I knew that if I could get my mom to sing, it would lower her blood pressure. She also wanted to go out but didn't know where she wanted to go. Our little ride served a multiple purpose.
My mom began to talk coherent sentences when we pulled into the driveway. I shut off the truck and turned on the camera as soon as I noticed she was telling me what was bothering her.
It appears that there are these 2 women, my mom calls them "Bitches." After she called them the B word she said, "Ah, now that felt good." Then she cracked a smile as she continued to talk about the bitches. I told her to call them the C word if she wanted, I wouldn't tell on her. "Oh no, I could never say that word." She replied with a laugh.

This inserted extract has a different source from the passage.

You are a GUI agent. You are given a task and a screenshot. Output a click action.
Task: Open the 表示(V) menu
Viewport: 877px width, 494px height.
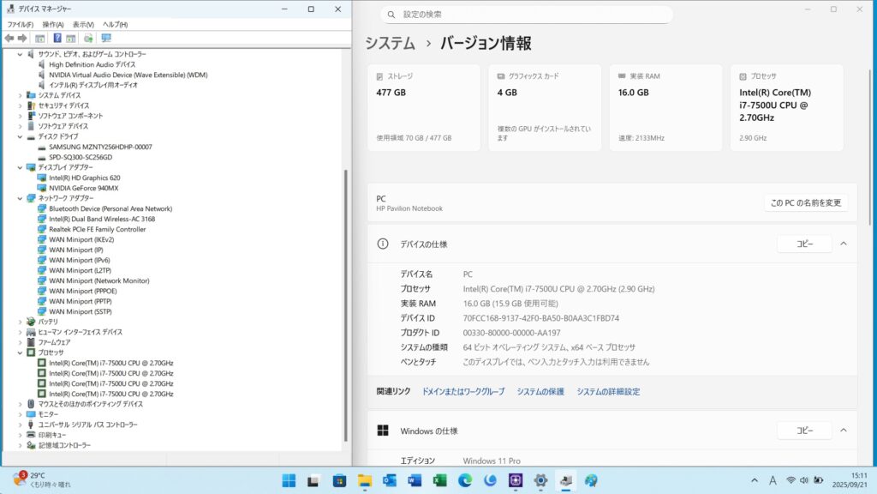(x=83, y=25)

The hallucination of the 2 women has her angry. She's been angry about these 2 women since the first time she saw them up in Maine over the weekend. These are the women that my mom told my sister that she wanted to "kick the shit out of them." This sort of behavior is out of character for my mom, she doesn't swear.
We sat in the truck and my mom told me about the women. She was angry with my dad because she thought that he was running around with them; "they are no good little shits." She exclaimed. When I gave her the letter from dad this morning, she got upset, she didn't believe my dad's letter because she "saw him" with the women.
I thought fast...
"Oh Ma, are you going to believe these women, these nasty women who belong in Hell for all Eternity or are you going to believe dad who loves you more than anything, he's crazy about you." I said to my mom.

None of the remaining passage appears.